National Futures Association (NFA) has issued a $300,000 fine against Interactive Brokers (Interactive), a futures commission merchant Forex Dealer Member of NFA located in Greenwich, Conn. The Decision, issued by NFA's Business Conduct Committee, is based on Complaints filed on Feb. 18, 2012 and July 5, 2013 and a settlement offer submitted by Interactive.
The 2012 Complaint alleged that Interactive violated NFA Bylaw 1101 by conducting futures business with non-NFA Members and violated NFA Compliance Rule 2-4 by allowing an introducing broker to act as a de facto FCM. In addition, the 2012 Complaint alleged that Interactive violated NFA Compliance Rule 2-9(a) by failing to diligently supervise its operations.
The 2013 Complaint alleged that Interactive violated NFA Financial Requirements Section 4 by failing to ensure balances held in a customer secured amount account--identified under Commodity Futures Trading Commission Regulation 30.7--were reported in the form and manner prescribed by NFA.

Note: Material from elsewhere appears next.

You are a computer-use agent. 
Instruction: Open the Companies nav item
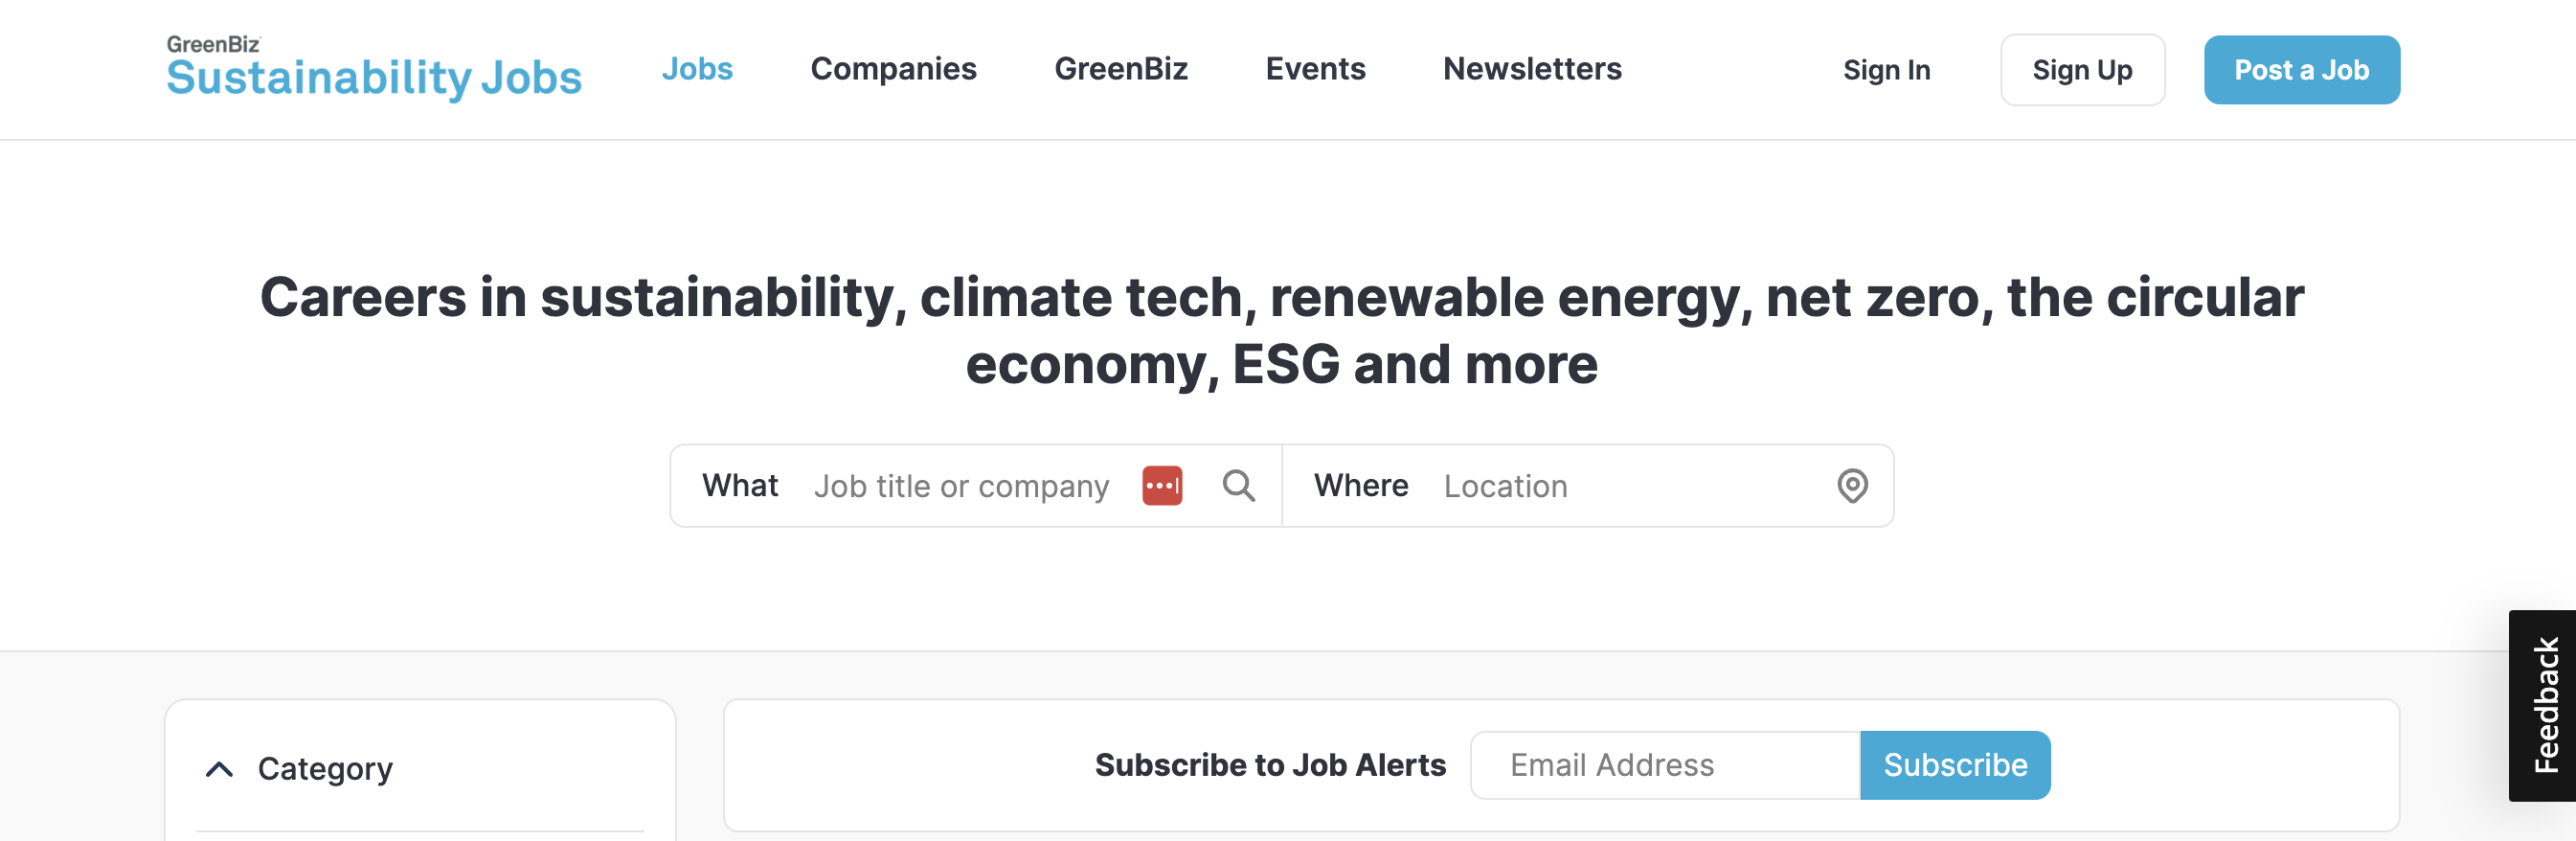893,69
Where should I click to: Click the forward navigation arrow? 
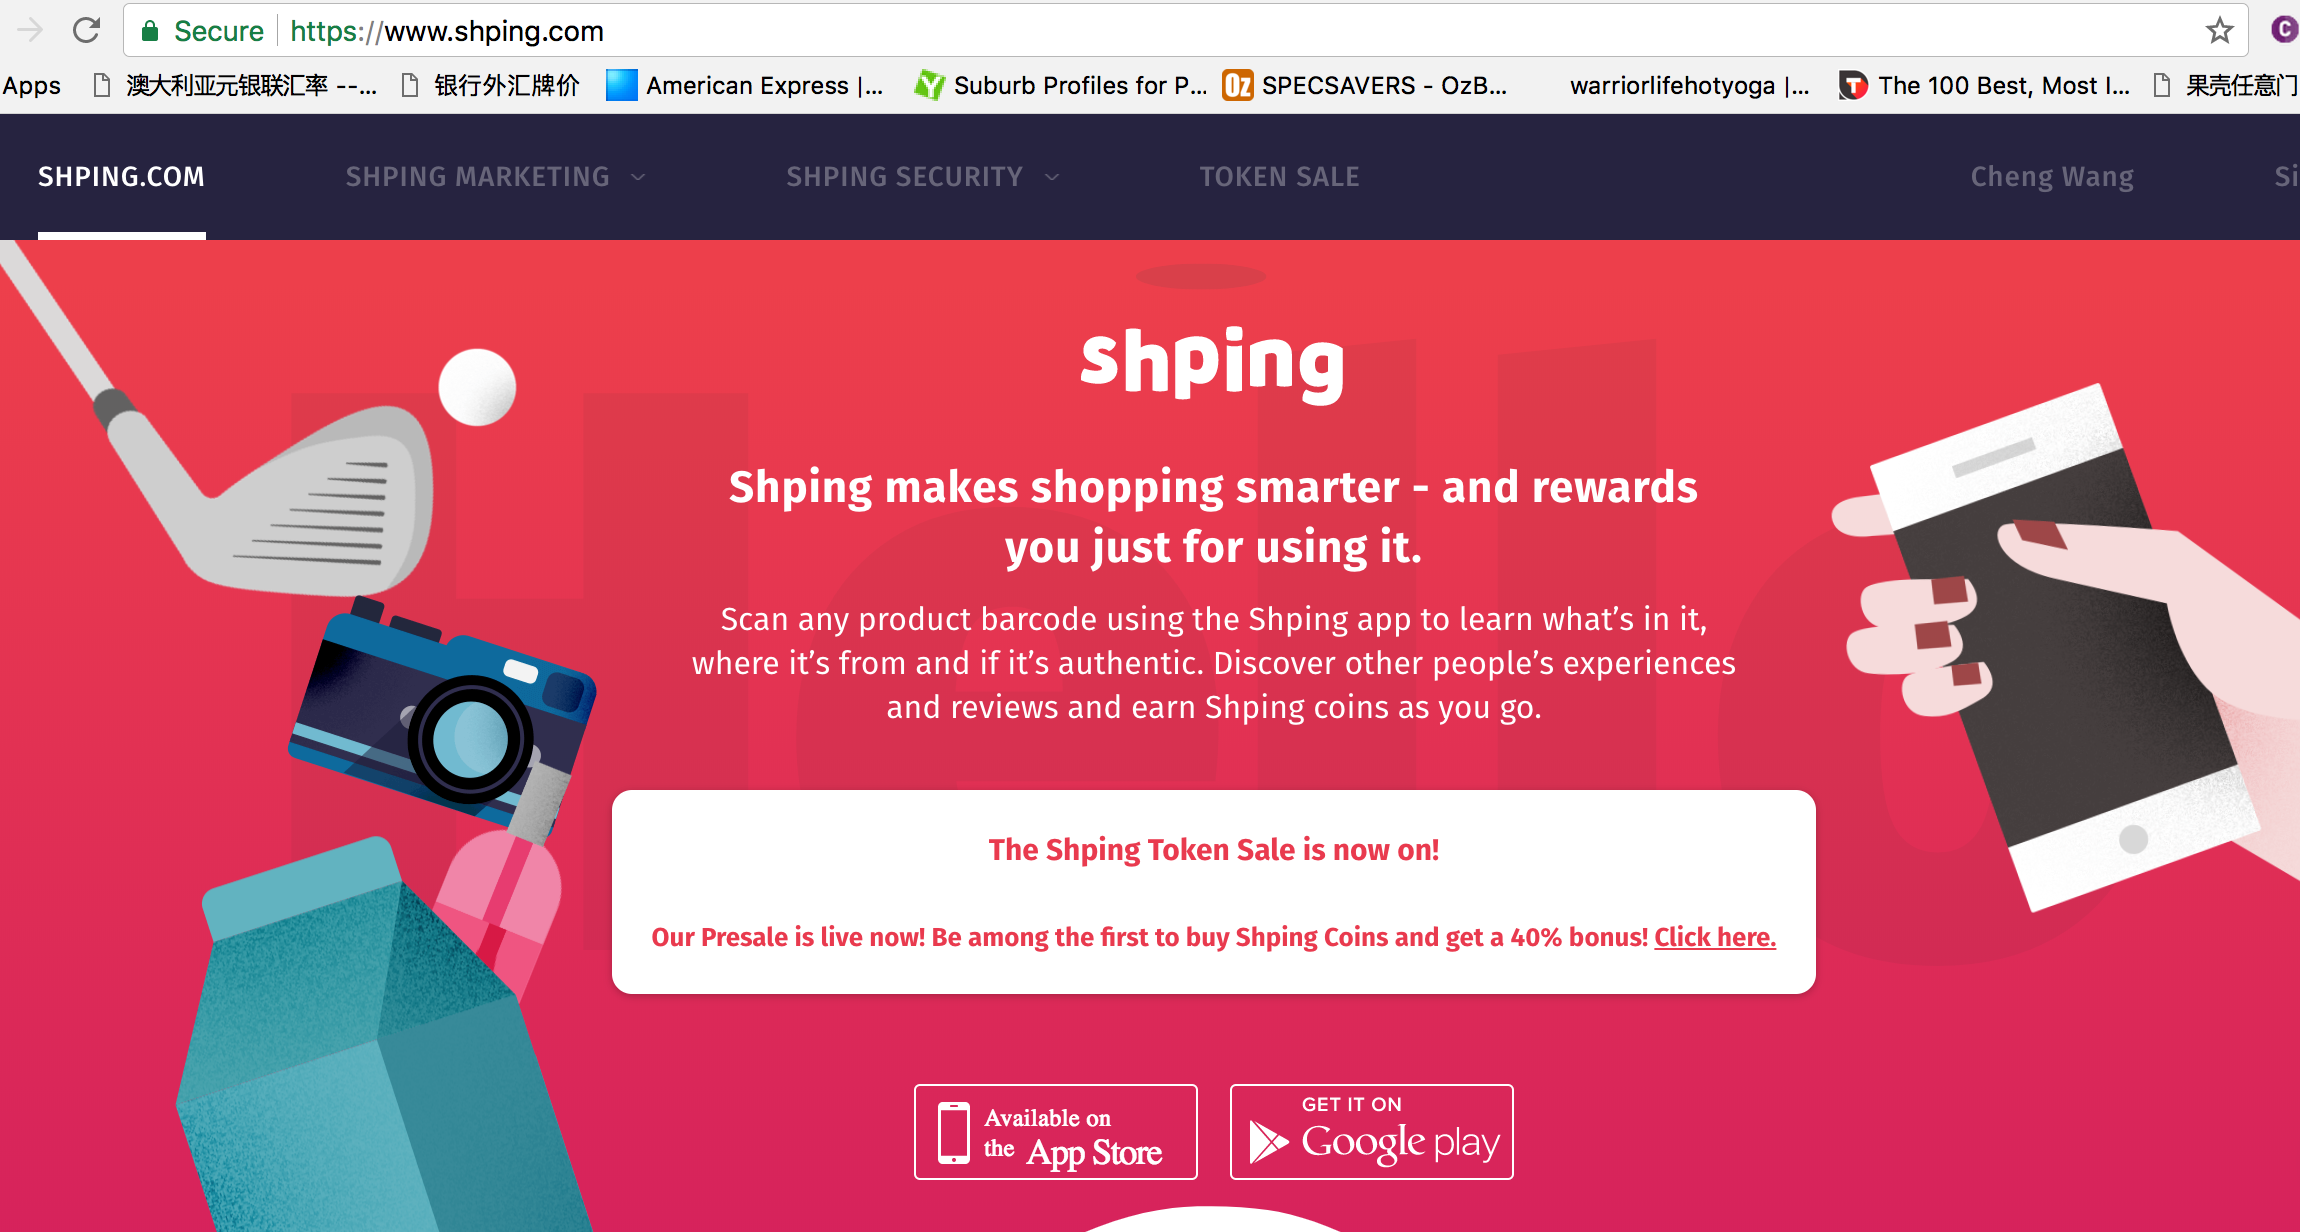tap(30, 30)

In addition to agreeing to pay a fine of $300,000, Interactive agreed to adopt and implement enhanced written procedures to ensure compliance with NFA Bylaw 1101. Also, the firm agreed to undertake a review of its open futures and retail forex accounts to determine whether Interactive is in full compliance with NFA Bylaw 1101 with respect to the account holders of all accounts opened prior to the date of Interactive's settlement offer and take prompt and appropriate action in those instances where the firm finds that it did not fully comply with the requirement of NFA Bylaw 1101.
Interactive neither admitted nor denied the allegations.